Nous sommes à la remorque du langage alors que nous croyons le conduire. / Vladimir Jankélévitch

Nous ne recevons de la réalité que ce que nous y avons nous-mêmes déposé.

Nous nous trouvons enfermés dans la cage des mots

comme dans une prison que nous aurions édifiée de nos propres mains,

une prison à laquelle nous pourrons d’autant moins échapper qu’elle nous est invisible.

Il s’agit donc en premier lieu de dissiper l’illusion

d’une adéquation entre les objets réels — les phénomènes ­— et les catégories du discours.
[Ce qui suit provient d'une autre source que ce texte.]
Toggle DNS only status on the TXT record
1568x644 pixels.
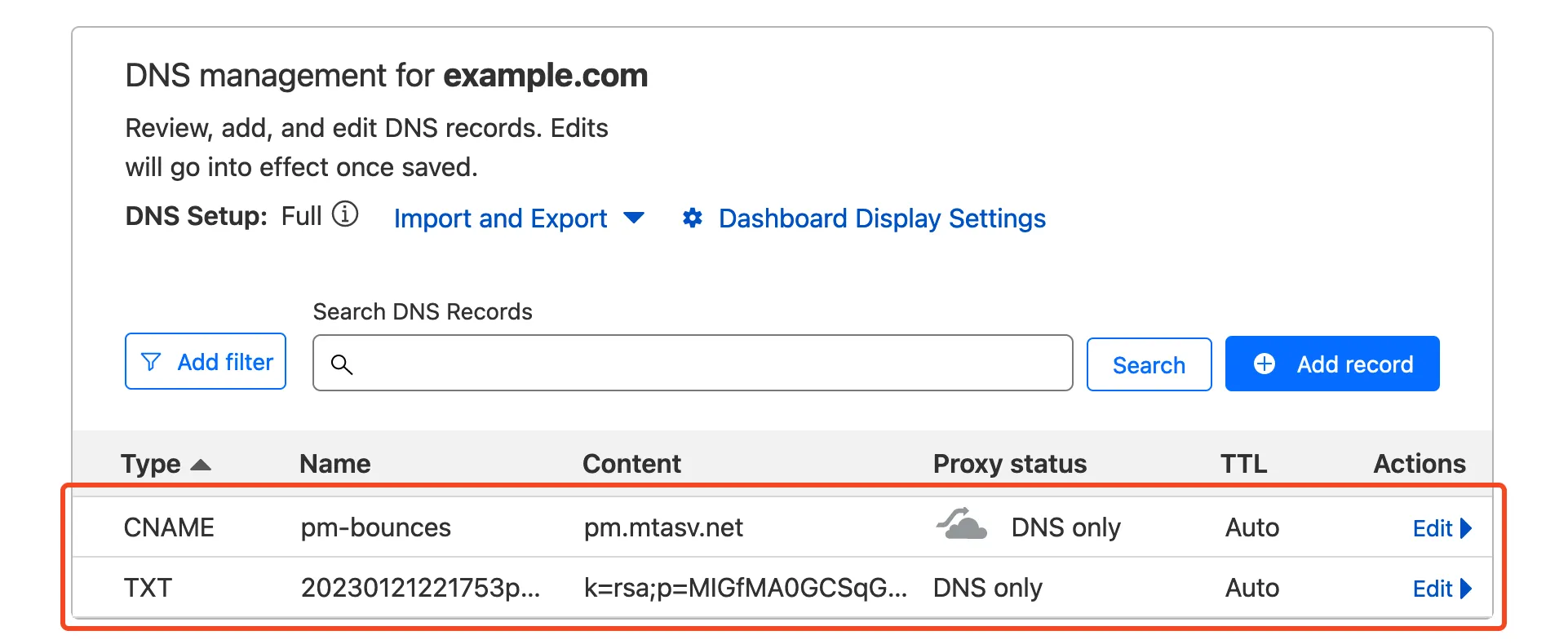988,588
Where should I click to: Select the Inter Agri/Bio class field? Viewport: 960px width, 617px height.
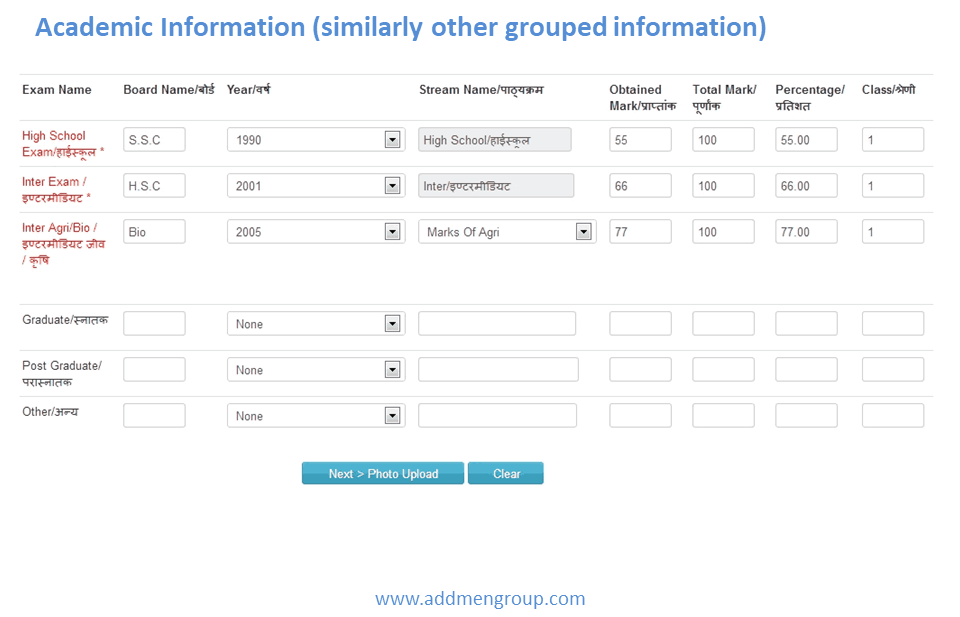point(892,232)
Il faut donc refuser de se laisser entraîner sur la pente naturelle du verbe

dans cette vaine activité consistant à établir des jugements toujours partiaux

parce que partiels, mais bien au contraire user d’un langage flottant et informe,

balançant toujours entre deux assertions contradictoires

si l’on veut saisir le flux mouvant de la réalité :

_Le lieu où le « ceci » et le « cela » ne rencontrent plus leur contraire constitue l’axe du Tao.
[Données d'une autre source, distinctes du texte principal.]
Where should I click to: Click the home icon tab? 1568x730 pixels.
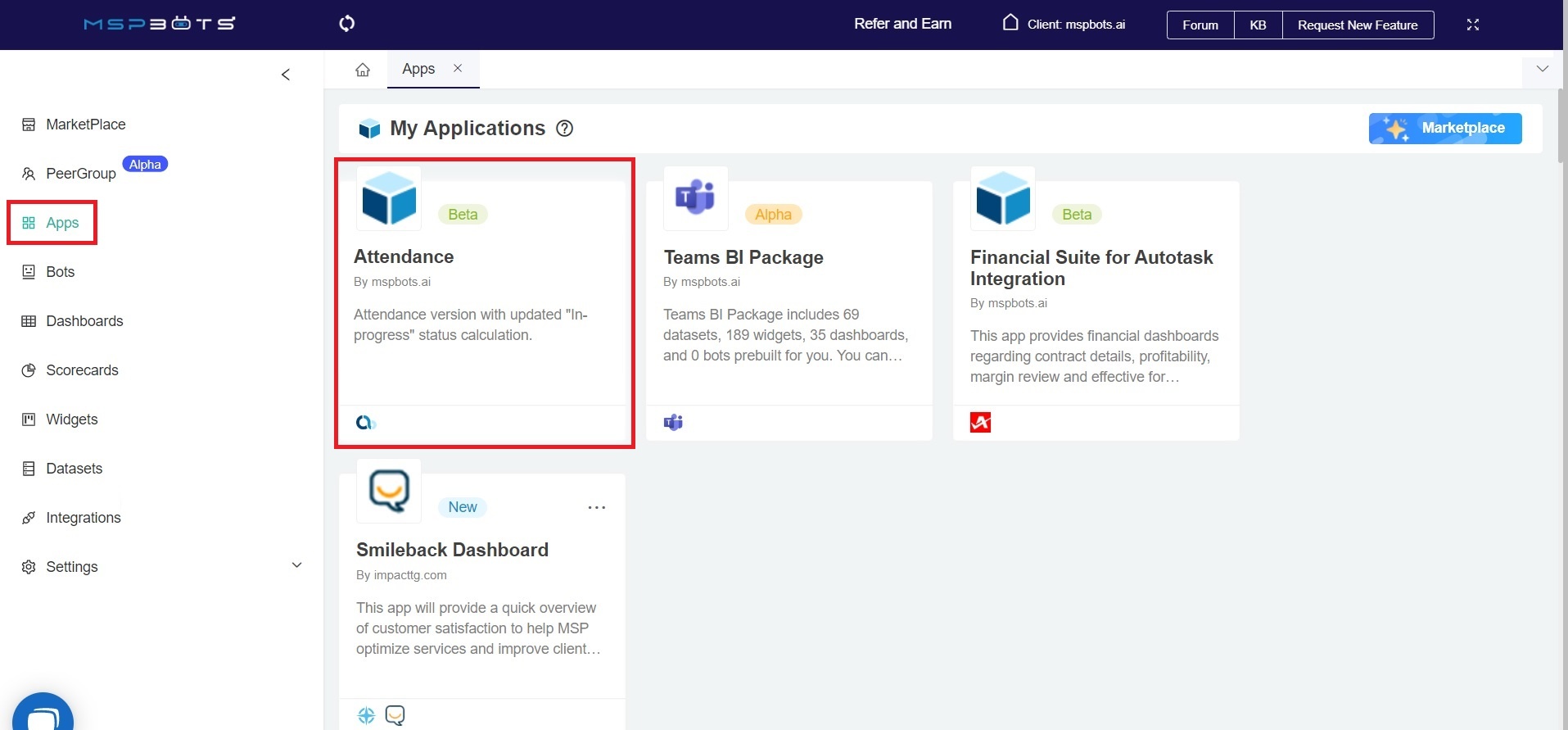(363, 70)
Sitôt que celui-ci se loge au centre de l’anneau, on peut répondre à l’infinité des cas,

soit par la série inépuisable des affirmations soit par la série inépuisable des négations.
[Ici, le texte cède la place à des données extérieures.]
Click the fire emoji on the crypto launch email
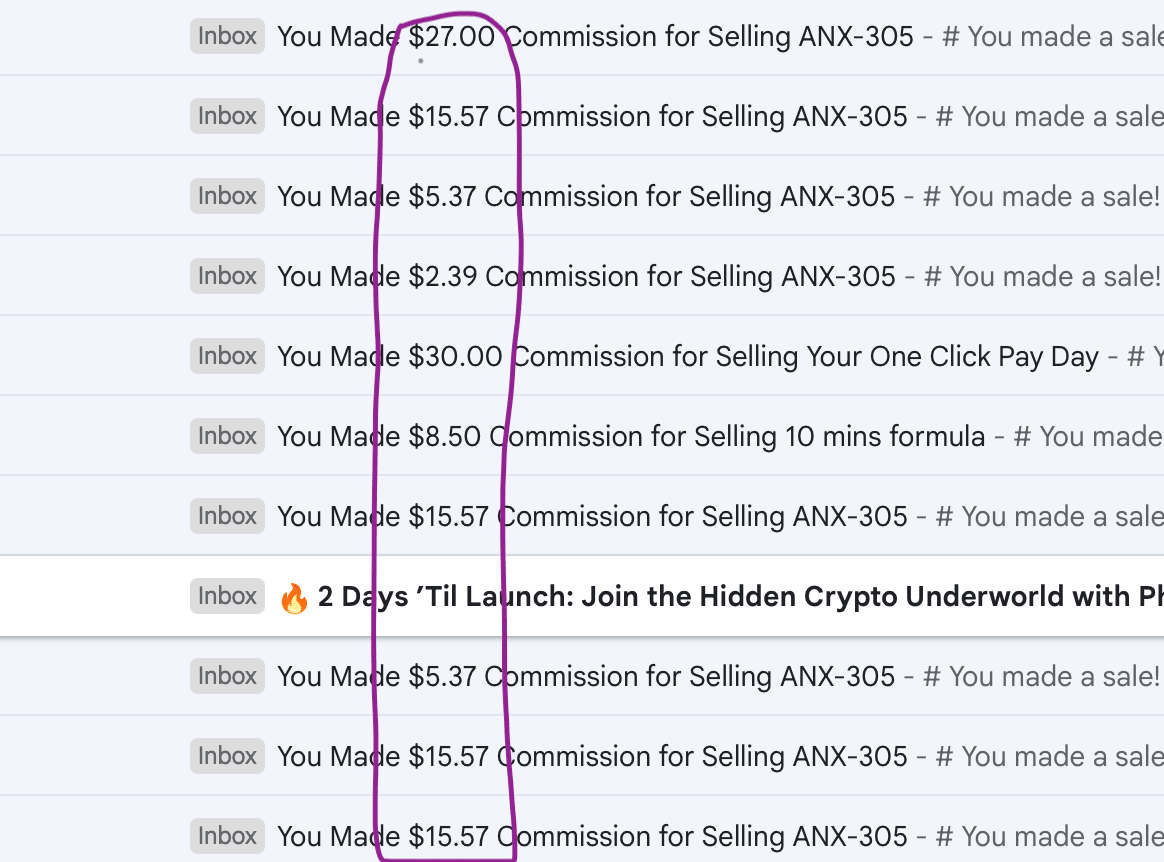The width and height of the screenshot is (1164, 862). coord(294,598)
C’est pourquoi j’ai dit que le mieux encore était de revenir à l’intuition. / Tchouang-tseu

 

Jean Levi / Propos intempestifs sur le Tchouang-tseu

_oiseau de sucre

 

 

casier spirituel

Au Japon, un moine fut jeté par sept fois en prison. A chaque libération, il recommençait à voler, puis se faisait arrêter ; ainsi pouvait-il enseigner aux prisonniers, qui reçurent tous l’ordination de moine. Le grand moine, du nom de Shinhyo, continua ainsi son jeu, jusqu’à ce que les gardiens, émus et troublés, relâchent les prisonniers et leur maître.

Celui qui donne un véritable enseignement doit comprendre l’esprit de l’autre.

_la maréchaussée

Nous ne sommes pas des anges — comme vous.

Chez nous pas de prison. Nous avons, comme vous, nos assassins. Ils ne sont pas très nombreux, mais quand même, ils sont là. Mais de prison, aucune.

Les pierres qui recouvrent nos chemins sont tranquilles. Elles savent que jamais nous ne leur ferons l’injure de les serrer l’une contre l’autre dans des hauts murs, pour séparer le jour de la nuit, l’homme de son frère.

Je vous vois sourire. C’est le sourire de qui croit bien entendre et n’entend rien. Vous vous demandez ce que nous faisons de nos assassins, puisque nous ne les enfermons pas.

Nous ne sommes pas des insensés. Nous savons que le tigre et l’agneau ne peuvent dormir dans le même pré. Là n’est pas la question. Il est dans la nature du tigre d’être tigre. Il est dans la nature de l’agneau d’être agneau. Mais il n’est pas dans la nature de l’assassin d’être assassin.

Celui qui donne la mort, c’est qu’il est déjà mort. Celui qui tue, c ‘est par manque d’air.

Ceux qui font le mal, nous les appelons des « mal-respirants ».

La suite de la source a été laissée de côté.